A publisher can either push data to Gnip using their API’s, or Gnip can poll the latest user data. For consumers, Gnip offers a standards-based API to access all the data across the different publishers. A key advantage of Gnip is that new events are pushed to the consumer, rather than relying on the consuming application to poll the publishers multiple times as a way of finding new events. For example, instead of polling Digg every few seconds for a new event for a particular user, Gnip can ping the consuming service – saving multiple round-trip API requests and resolving a large-scale problem that exists with current web services infrastructure. With a ping-based notification mechanism for new events via Gnip the publisher can be spared the load of multiple polling requests from multiple consuming applications (Cubrilovic 2008).
Gnip launched as a central service offering access to a great number of popular APIs from platforms including Digg, Flickr, del.icio.us, MyBlogLog, Six Apart and more. At launch, technology blog ReadWrite described the new service as “the grand central station and universal translation service for the new social web” (Kirkpatrick 2008).
Gnip’s business model as data proxy
Gnip regulates the data flows between various social media platforms and social media data consumers by licensing access to these data flows. In September 2008, a few months after the initial launch, Gnip launched it’s “2.0” version which no longer required data consumers to poll for new data with Gnip, but instead, new data would be pushed to them in real-time (Arrington 2008). While Gnip initially launched as a free service, the new version also came with a freemium business model:
Gnip’s business model is freemium – lots of data for free and commercial data consumers pay when they go over certain thresholds (non commercial use is free). The model is based on the number of users and the number of filters tracked. Basically, any time a service is tracking more than 10,000 people and/or rules for a certain data provider, they’ll start paying at a rate of $0.01 per user or rule per month, with a maximum payment of $1,000 per month for each data provider tracked (Arrington 2008).

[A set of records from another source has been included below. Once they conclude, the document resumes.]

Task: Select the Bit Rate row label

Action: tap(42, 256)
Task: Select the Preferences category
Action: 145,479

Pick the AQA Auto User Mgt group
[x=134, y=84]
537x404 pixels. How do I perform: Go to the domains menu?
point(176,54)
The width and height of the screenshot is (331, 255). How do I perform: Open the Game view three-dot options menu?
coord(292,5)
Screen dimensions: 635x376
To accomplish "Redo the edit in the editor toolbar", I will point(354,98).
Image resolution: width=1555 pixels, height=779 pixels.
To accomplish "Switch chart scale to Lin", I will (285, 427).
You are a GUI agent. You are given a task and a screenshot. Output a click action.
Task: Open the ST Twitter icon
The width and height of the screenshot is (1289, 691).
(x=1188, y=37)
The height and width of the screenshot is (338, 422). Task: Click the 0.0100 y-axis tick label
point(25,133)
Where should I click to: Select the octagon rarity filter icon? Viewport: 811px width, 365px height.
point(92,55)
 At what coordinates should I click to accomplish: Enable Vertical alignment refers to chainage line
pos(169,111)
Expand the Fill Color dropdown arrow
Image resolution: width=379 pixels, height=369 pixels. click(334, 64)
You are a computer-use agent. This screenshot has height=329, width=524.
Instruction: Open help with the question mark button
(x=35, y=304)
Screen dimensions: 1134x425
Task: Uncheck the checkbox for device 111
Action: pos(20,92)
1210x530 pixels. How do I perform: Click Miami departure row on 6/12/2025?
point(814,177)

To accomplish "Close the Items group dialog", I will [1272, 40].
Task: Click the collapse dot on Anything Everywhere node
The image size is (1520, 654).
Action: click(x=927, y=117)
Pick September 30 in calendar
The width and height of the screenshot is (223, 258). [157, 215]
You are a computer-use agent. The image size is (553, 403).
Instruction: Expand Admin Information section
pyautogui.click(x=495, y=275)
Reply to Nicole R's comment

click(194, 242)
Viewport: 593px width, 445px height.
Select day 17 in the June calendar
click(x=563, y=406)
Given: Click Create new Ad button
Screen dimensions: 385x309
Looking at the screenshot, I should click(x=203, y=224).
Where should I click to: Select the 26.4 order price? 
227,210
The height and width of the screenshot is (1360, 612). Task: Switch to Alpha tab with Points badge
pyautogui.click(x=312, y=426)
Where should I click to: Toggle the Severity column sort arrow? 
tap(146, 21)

Gnip connects to various social media platform APIs and then licenses access to this data through the single Gnip API. In doing so Gnip has turned data reselling—besides advertising—into a profitable business model for the social web, not only for Gnip itself but also for social media platforms that make use of Gnip. I will continue by briefly discussing Gnip and Twitter’s relationship before discussing the implications of this emerging business model for social media researchers.
Gnip and Twitter
Gnip and Twitter’s relationship goes back to 2008 when Twitter decided to open up its data stream by giving Gnip access to the Twitter XMPP “firehose” which sent out all of Twitter’s data in a realtime data stream (Arrington 2008). At Gnip’s launch Twitter was not part of the group of platforms offering access to their data. A week after the launch Eric Marcoullier explained “That Twitter Thing” to its users—who were asking for Twitter data—by explaining that Gnip was still waiting for access to Twitter’s data and by outlining how Twitter could benefit from doing so. Only a week later Twitter gave Gnip access to their resource-intensive XMPP “firehose” thereby shifting the infrastructural load, that it was suffering from, to Gnip. With this data access deal Gnip and Twitter became unofficial partners. On October 2008 Twitter outlined the different ways to get data into and out of Twitter for developers and hinted at giving Gnip access to its full data, including meta-data, which until then had been on an experimental basis. It wasn’t until 2010 that their partnership with experimental perks became official.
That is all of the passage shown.